Should I take the above statement to mean that few vendors are using
pre-beta4 code, or does it mean that few vendors are using the beta4
code? Also, what is now the "official" Kerberos V5 protocol encoding
of bitfields. I would assume that the Beta4 (no bit reversal) encoding
will become the "correct" encoding, since it matches with rfc1510's
requirement of using ASN.1+BER+DER encoding.

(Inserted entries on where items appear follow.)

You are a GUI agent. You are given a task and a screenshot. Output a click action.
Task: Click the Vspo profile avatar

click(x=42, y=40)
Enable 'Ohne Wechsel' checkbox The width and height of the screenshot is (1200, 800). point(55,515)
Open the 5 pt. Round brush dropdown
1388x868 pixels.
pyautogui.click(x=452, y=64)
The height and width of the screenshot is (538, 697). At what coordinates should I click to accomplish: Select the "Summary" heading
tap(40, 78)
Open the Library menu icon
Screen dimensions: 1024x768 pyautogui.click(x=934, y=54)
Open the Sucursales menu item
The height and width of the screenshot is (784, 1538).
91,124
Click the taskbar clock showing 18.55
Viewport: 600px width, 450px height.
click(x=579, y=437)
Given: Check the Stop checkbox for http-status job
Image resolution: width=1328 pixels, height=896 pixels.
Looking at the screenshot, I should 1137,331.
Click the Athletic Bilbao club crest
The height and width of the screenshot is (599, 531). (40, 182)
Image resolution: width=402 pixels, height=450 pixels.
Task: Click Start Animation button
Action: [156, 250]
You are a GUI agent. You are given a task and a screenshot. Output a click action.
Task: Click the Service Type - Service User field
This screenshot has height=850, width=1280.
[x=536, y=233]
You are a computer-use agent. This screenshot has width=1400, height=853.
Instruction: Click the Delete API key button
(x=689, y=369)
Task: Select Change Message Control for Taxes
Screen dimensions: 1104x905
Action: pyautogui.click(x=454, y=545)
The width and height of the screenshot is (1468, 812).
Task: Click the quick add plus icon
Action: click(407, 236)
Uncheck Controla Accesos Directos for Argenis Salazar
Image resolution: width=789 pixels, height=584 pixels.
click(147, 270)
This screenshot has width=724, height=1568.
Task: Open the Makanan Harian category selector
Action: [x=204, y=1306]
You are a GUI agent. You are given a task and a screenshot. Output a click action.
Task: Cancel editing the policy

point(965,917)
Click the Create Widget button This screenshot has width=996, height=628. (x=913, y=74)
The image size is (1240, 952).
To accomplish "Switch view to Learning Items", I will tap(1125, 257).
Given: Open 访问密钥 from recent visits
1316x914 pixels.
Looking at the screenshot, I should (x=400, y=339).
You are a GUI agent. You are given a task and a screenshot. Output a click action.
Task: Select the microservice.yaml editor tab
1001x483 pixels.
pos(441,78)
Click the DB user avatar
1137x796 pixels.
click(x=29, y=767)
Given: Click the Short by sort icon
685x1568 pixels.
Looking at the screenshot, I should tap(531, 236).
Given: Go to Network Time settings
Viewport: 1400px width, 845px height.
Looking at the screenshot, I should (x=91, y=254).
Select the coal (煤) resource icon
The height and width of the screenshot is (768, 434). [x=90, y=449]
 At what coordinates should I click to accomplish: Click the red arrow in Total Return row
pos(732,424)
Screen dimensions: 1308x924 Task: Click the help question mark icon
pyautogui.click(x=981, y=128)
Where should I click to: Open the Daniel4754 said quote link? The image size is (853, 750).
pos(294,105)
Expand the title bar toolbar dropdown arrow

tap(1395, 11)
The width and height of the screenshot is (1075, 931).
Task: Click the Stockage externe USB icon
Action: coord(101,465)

No, the Beta 4 encoding is *not* the correct encoding. If you look at
RFC1510, you will see that the forwardable bit is #1; however, in beta
4, the fieldbits.h file defined KDC_OPT_FORWARDABLE as:
#define KDC_OPT_FORWARDABLE 0x40000000
The ASN.1+BER+DER encoding of bit #1 (alone) in a 32 bit field is
defined to be
03 05 00 02 00 00 00
| | | |
| | | +------ bit #1 encoded
| | |
| | +--------- pad count == 0
| |
| +------------ length == 4 bytes, plus pad count
|
+--------------- type == BIT STRING
The problem is that the values in fieldbits.h are *backwards*, because
the person who created that file believed that bit #0, should be the
most significant bit. The glue code had to reverse the encoding because
the values in fieldbits.h are reversed.
Hence, the encoding used by the ISODE and OSF/Mavros implementation are
correct, and the one generated with Beta 4 (with ISODE turned off) is
INCORRECT.
At least one vendor's Kerberized MS Windows client does not interoperate
with our rlogind because their client code behaves like Beta4 (and probably
is beta4) and does not flip the bits. Our code is based on an older
release that does reverse the bit order.
That's bad; I didn't realize some vendor had released a Kerberized
Windows client based on beta 4 code. Can you tell which client it is?
They should be alerted to this problem.